Is the secret to happiness low expectations?
In 1988, I was a senior in high school, and my hometown football team, the Kansas City Chiefs, were amid a rough twenty-year run. On a freezing, rainy day, I sat in Arrowhead Stadium with two of my friends and roughly 15,000 other people. It was so empty you could hear concessioners across the stadium as the Chiefs were playing out the string in another dismal season. A 34-year-old Steve Deberg was at quarterback, and Frank Gansz was coaching. Saying those names now makes me laugh.
Midway through the 4th quarter, I said to my friends, “If they could just make the playoffs, I will never complain again.”
Well, here I am, complaining after the Chiefs just hosted their 4th straight AFC Championship game. How could I not? It ended in an upset loss to the Cincinnati Bengals.
How did 18-year-old Jim vow to take glee in simply making the playoffs, and 52-year-old Jim is upset we are not going to the Super Bowl again?
One of my favorite writers, Barry Schwartz, says, “The secret to happiness is low expectations.” That is obviously a farce, but there is a grain of truth. In 1988, I had low expectations. Candidly, I had no expectations. I had witnessed an entire life filled with mediocrity on the field. In 2021, I witnessed football miracles from a savior to our city, commonly known as Patrick Mahomes. His presence and their recent performance have left us all with raised expectations.

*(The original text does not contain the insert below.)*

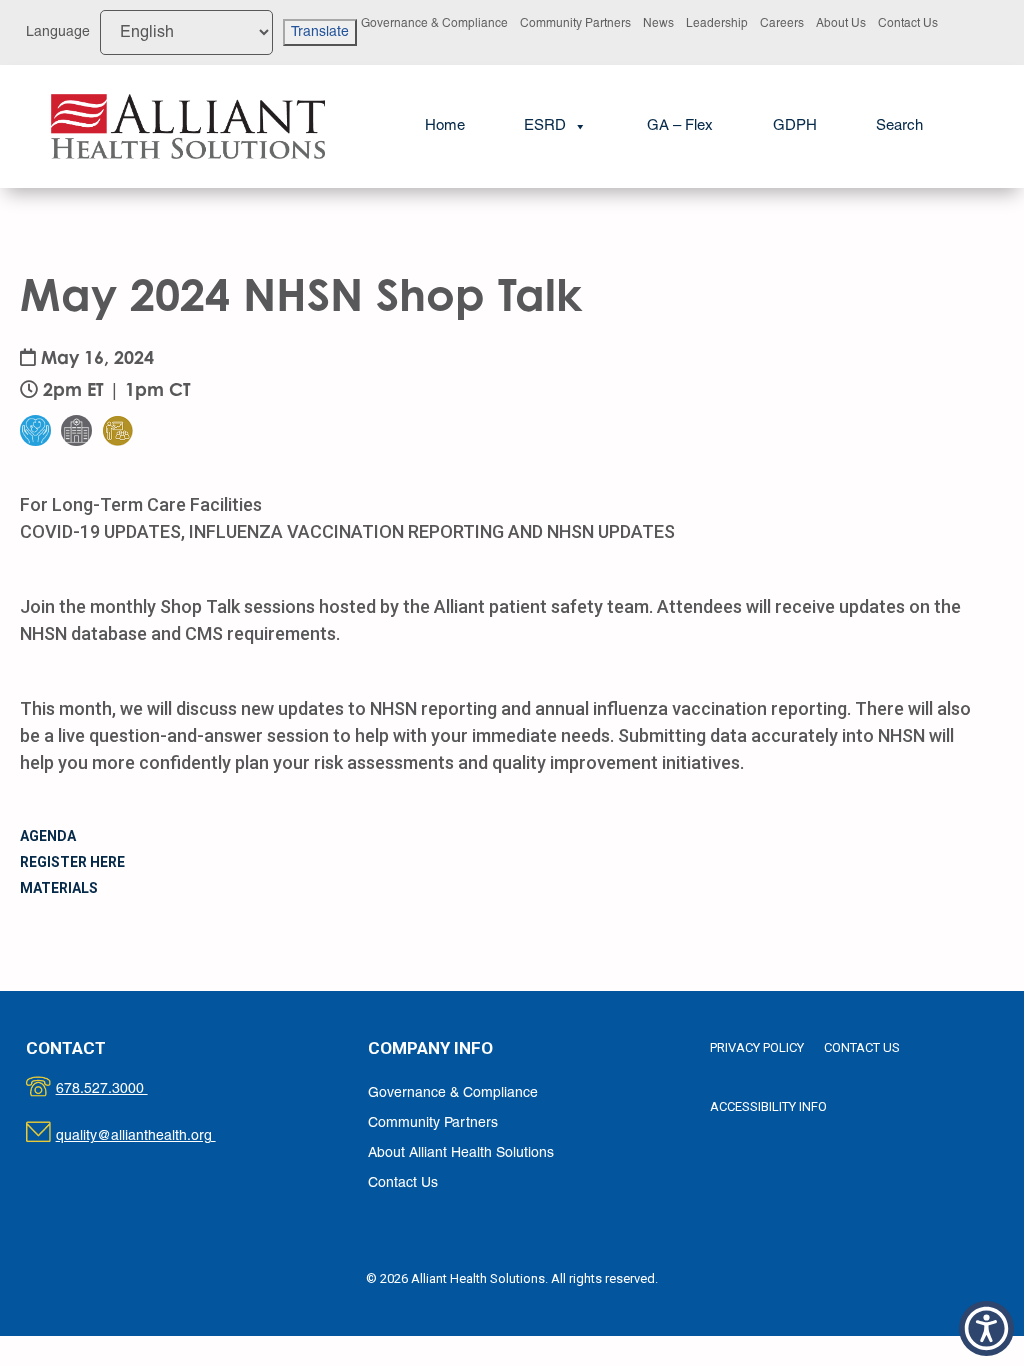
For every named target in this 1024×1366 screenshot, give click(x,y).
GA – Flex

Like most things in life, it did not happen overnight. The Chiefs decided many years ago to rebuild. They hired a great coach, found a new general manager, and assembled the pieces to a winning organization. And along the way, the fans began to change what they believed to be possible and, as importantly, recalculated what on-field success meant. The basis for our comparisons changed, and what used to bring joy is now met with disappointment.
Why? Because what we believe and expect are by-products of our previous experience and the universe of choices by which we compare people, products, and things.
So, we must learn how to deal with these changes in expectation. The frame that we have built around this is sports. The parallels between it and your work life are identifiable. If your world is managing teams, then apply this process to your staff analysis. If you are in a business development role, focus this around your book of business.
I am not dumb. I recognize how difficult it is to win in a game set up for parity. The NFL has done an unbelievable job making success an option for all franchises regardless of market size. The same is true for your people or sales effort. Where are you? It is easy to get far too exuberant about wins and pessimistic about losses. Is it moving directionally in the correct way and at the correct pace? If not, why not? If yes, how come? You do not need to take stock of this every day but at regular intervals.
You cannot change your expectations mid-game, but you can evolve them mid-season or certainly when the season is over. Reflect on the distance between your belief and reality. You are a reasonable person, right? How would reasonable people expect this to go by now?
From a business perspective, I view this as a double-edged sword. I am grateful for our staff, our clients, and the overall health of the agency. I am, however, still interested in more. Growing our client’s business, growing our agency, etc. I think both things can exist. You can be grateful and appreciate what you have while also building something more.
Misery loves company. This is not an invitation to wallow, we aren’t Detroit Lions fans! But it is an invitation to find peer groups to help you benchmark your performance and laugh at the hurdles. I do not care what industry you are in – peer groups exist. Share and expect sharing in return.
Ultimately, you will need some confidence that you are making the right decision on people or opportunities. Hold them to your expectations and hold yourself to high expectations. Life and business can find themselves in vicious cycles where nothing seems to go right or virtuous cycles when nothing seems to go wrong. Great leaders spot the vicious cycle and find ways to stop the downward spiral. You can do that right now. Today.